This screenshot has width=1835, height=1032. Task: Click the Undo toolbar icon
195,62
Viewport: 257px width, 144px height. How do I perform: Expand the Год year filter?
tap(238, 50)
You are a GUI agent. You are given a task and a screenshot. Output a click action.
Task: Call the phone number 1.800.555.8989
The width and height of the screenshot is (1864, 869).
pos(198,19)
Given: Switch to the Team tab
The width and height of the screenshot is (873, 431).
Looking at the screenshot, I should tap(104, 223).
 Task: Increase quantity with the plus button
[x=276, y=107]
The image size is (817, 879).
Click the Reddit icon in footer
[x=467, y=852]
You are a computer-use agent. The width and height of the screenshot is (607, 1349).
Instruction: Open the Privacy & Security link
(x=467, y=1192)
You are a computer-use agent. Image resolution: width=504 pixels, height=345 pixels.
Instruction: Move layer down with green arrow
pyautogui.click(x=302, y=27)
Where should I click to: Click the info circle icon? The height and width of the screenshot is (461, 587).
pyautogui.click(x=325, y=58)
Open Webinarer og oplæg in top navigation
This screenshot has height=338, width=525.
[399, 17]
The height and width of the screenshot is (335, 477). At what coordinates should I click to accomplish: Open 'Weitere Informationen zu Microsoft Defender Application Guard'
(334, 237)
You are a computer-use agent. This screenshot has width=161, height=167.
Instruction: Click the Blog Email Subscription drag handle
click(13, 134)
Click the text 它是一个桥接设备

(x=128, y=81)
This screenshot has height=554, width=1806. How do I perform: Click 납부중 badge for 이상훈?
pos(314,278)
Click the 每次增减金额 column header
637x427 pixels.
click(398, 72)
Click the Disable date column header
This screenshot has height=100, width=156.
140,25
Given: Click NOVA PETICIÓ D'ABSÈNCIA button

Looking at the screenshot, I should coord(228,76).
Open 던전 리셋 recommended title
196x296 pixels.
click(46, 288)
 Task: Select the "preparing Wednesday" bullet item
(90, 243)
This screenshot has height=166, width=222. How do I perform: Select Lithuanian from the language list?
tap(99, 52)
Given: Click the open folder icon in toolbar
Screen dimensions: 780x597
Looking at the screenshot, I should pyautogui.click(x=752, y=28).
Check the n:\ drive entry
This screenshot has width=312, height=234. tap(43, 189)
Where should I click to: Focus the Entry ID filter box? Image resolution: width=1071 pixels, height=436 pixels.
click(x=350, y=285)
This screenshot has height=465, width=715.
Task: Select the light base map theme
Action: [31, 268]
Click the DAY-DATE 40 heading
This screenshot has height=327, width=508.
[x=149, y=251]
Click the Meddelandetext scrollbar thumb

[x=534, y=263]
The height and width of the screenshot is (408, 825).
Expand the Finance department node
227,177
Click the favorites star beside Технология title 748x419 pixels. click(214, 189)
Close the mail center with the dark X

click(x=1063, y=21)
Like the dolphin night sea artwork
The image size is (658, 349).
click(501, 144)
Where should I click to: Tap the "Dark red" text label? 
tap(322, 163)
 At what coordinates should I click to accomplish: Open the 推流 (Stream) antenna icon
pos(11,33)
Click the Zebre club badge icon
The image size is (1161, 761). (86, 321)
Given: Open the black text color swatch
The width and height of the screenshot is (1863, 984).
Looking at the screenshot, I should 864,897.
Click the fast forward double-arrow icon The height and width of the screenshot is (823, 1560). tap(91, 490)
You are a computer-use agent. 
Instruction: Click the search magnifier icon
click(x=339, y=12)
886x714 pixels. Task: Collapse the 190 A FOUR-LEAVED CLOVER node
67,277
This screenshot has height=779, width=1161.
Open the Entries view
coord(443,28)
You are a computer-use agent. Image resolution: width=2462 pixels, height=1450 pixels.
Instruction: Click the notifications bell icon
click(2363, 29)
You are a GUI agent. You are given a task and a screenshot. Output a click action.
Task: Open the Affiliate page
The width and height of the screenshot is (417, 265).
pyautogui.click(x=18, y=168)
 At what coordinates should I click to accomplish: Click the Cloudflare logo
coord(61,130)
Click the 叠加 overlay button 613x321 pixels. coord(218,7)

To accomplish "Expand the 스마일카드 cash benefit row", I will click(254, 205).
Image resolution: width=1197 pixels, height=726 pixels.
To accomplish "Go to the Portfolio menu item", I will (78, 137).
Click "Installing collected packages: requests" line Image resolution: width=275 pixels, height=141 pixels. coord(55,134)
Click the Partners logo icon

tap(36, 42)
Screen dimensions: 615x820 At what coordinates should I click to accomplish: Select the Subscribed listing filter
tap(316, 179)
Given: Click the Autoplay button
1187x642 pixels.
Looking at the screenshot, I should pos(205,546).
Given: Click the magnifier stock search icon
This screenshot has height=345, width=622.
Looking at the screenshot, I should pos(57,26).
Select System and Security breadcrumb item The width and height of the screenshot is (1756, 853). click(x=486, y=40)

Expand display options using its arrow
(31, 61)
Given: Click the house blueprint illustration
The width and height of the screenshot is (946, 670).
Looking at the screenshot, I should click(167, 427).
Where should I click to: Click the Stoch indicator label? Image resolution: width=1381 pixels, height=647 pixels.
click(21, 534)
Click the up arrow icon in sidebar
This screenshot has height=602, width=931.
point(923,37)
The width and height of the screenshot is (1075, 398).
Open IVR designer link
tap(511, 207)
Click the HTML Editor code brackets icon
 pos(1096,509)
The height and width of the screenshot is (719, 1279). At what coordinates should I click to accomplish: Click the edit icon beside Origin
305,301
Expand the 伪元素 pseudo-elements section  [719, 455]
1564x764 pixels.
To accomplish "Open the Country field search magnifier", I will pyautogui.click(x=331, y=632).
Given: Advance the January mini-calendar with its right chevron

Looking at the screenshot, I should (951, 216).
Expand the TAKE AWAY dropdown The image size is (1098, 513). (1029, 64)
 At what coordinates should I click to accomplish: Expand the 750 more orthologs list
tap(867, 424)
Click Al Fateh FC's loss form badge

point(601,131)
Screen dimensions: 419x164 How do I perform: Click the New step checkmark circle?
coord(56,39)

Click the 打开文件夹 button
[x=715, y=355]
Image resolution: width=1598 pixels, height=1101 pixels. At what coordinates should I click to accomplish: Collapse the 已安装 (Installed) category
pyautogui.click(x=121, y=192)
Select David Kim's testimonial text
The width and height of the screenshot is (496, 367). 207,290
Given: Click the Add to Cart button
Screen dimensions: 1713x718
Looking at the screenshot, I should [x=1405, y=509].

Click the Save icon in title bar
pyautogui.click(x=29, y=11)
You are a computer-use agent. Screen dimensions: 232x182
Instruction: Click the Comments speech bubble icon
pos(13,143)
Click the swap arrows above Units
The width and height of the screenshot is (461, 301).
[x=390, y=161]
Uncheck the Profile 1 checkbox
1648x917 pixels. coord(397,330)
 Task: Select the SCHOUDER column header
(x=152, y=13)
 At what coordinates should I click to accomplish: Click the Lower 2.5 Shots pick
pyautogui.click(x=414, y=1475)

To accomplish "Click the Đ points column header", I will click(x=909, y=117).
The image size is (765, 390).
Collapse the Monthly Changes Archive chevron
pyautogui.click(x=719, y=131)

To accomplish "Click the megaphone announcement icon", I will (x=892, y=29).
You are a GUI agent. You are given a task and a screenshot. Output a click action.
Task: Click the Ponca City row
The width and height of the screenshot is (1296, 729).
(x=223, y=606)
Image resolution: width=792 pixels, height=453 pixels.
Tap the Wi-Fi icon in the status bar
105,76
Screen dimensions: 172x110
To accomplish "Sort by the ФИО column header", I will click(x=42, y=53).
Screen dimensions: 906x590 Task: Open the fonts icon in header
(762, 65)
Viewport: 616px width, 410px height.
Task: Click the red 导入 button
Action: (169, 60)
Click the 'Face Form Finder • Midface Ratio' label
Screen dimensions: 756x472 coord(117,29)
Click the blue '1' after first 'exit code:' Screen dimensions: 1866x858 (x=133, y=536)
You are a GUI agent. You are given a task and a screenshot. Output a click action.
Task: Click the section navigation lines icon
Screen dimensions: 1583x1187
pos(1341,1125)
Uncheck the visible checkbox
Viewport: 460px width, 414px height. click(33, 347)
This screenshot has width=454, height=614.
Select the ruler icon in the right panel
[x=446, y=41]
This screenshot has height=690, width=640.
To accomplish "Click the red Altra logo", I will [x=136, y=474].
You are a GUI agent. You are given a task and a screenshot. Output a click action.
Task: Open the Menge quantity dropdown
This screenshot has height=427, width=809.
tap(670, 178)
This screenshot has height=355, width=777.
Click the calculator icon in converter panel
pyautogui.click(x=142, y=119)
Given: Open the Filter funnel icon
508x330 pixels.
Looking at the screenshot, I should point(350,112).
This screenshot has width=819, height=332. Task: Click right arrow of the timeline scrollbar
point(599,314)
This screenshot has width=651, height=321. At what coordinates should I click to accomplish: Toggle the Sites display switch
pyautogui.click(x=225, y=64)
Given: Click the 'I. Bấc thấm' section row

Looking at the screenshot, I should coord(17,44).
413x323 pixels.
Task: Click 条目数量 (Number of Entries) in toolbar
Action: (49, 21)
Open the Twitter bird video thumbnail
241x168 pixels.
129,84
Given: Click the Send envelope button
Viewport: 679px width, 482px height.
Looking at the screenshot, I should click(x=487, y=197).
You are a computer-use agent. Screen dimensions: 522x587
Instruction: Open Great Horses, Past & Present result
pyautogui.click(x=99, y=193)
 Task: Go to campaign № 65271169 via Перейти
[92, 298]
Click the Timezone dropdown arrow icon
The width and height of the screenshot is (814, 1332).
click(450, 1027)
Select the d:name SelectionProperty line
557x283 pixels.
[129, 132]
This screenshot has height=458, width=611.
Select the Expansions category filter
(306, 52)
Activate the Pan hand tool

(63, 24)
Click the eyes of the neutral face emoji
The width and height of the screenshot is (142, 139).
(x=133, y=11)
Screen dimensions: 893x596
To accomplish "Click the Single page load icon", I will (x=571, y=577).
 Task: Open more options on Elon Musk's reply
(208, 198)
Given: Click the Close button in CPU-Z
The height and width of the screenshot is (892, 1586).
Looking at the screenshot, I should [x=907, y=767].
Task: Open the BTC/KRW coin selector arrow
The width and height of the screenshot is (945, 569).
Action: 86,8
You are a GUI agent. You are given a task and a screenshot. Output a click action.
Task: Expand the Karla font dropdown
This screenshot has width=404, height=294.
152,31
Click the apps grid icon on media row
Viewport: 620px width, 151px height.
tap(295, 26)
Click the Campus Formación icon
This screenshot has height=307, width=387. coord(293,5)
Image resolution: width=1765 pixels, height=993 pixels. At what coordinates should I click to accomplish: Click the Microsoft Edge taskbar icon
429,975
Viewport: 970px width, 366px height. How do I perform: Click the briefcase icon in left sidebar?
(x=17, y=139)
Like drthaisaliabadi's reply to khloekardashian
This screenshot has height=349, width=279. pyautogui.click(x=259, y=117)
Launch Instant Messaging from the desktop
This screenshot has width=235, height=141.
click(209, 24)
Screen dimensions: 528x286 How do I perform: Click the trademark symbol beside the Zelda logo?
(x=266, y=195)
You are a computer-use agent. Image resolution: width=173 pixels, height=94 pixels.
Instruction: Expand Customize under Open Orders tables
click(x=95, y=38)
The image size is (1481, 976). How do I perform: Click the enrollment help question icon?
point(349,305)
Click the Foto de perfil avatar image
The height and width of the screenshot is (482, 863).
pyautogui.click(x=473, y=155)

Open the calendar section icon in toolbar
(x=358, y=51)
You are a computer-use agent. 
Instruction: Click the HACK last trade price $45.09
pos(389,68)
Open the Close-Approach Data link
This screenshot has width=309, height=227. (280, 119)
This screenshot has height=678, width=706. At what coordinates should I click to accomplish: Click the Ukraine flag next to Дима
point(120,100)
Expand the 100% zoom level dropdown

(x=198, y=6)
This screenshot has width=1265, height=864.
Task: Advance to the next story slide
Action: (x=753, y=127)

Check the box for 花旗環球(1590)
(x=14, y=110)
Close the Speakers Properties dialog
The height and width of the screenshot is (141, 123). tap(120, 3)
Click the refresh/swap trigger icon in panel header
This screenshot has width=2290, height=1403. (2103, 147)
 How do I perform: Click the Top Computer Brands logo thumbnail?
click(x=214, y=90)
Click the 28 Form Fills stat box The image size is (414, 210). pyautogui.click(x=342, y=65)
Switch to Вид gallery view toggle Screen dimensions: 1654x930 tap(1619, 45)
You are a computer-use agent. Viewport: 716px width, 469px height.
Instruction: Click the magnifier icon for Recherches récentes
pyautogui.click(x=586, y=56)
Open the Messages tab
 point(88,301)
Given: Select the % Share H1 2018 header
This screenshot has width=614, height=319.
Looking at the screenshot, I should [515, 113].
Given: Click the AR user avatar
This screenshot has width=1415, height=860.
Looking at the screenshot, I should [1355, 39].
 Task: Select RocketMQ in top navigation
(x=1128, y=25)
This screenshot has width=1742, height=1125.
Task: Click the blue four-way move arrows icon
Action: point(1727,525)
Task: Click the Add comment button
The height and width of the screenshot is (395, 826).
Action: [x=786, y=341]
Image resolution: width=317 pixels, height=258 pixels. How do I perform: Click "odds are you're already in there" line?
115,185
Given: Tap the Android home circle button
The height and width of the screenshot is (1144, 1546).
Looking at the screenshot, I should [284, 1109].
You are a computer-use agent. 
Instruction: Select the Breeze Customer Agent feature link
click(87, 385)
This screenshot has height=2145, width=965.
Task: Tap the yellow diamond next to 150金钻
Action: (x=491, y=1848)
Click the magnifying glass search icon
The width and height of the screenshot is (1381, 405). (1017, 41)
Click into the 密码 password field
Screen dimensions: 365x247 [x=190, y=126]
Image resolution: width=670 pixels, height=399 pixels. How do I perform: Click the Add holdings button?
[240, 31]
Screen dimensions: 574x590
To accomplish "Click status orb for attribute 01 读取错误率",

*REQUIREMENT:* Recast the part of the records above that opens with the line containing "Given: Click the house blueprint illustration" and closes with the line containing "tap(511, 207)" as a numbered list, both of those lines included and blank lines omitted.

*RESPONSE BELOW:*
1. Given: Click the house blueprint illustration
2. The width and height of the screenshot is (946, 670).
3. Looking at the screenshot, I should click(167, 427).
4. Where should I click to: Click the Stoch indicator label? Image resolution: width=1381 pixels, height=647 pixels.
5. click(21, 534)
6. Click the up arrow icon in sidebar
7. This screenshot has height=602, width=931.
8. point(923,37)
9. The width and height of the screenshot is (1075, 398).
10. Open IVR designer link
11. tap(511, 207)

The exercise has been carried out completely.